(MATERIAL FOR THIS TASK)
+--

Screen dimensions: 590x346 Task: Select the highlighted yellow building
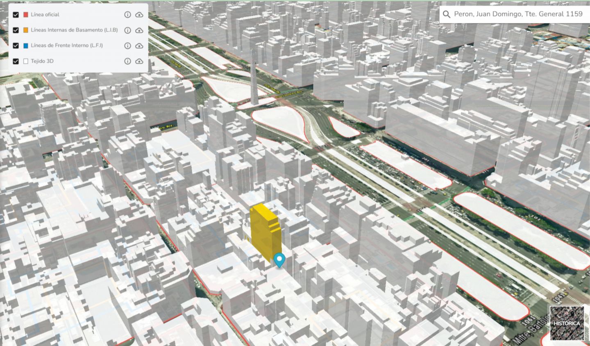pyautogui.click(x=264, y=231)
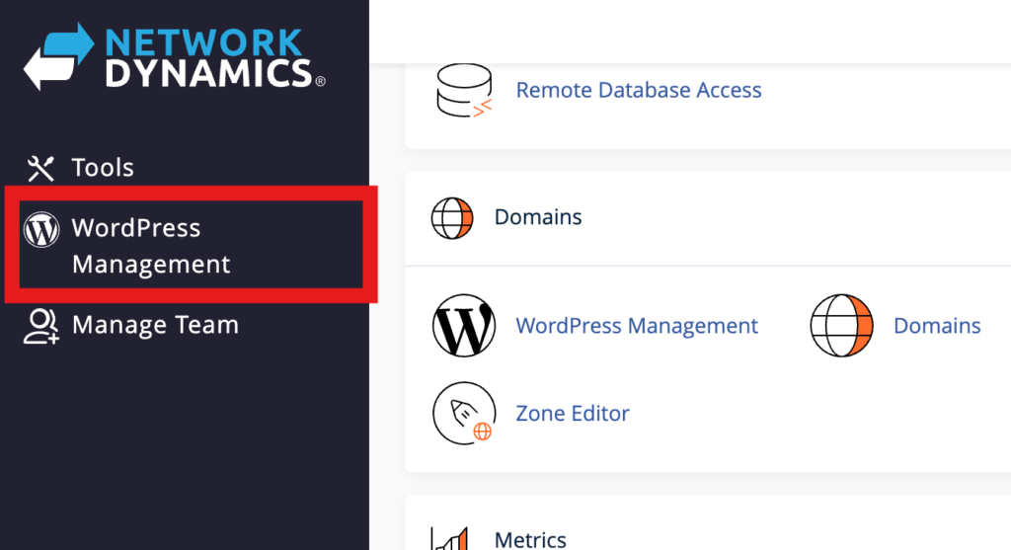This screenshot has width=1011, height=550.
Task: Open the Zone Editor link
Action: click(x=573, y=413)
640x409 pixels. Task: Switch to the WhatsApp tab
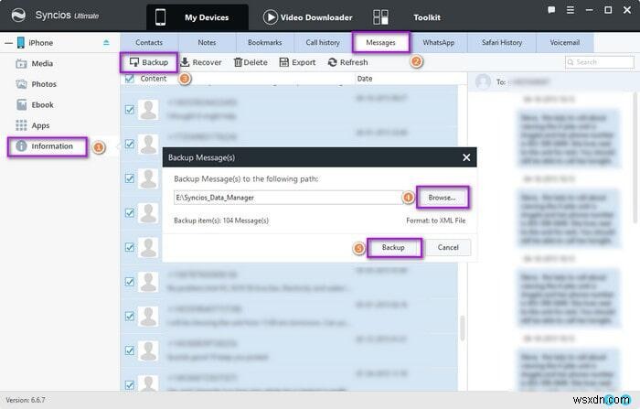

+--

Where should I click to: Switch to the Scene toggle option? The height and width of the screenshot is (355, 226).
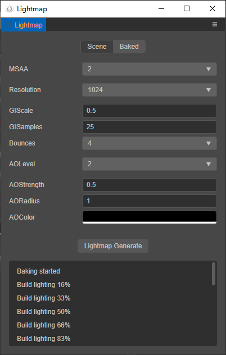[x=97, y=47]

+--

(HOW TO COMPLETE THIS TASK) Excluding any pictures, print exactly the lines of the listing above from the line with "Screen dimensions: 590x346" to the line with "640x409 pixels. Task: Switch", both ends included.

(COMPLETED TASK)
Screen dimensions: 590x346 Task: Select the highlighted yellow building
pyautogui.click(x=264, y=231)
This screenshot has width=1011, height=550.
Task: Open the Zone Editor link
Action: click(x=573, y=413)
640x409 pixels. Task: Switch to the WhatsApp tab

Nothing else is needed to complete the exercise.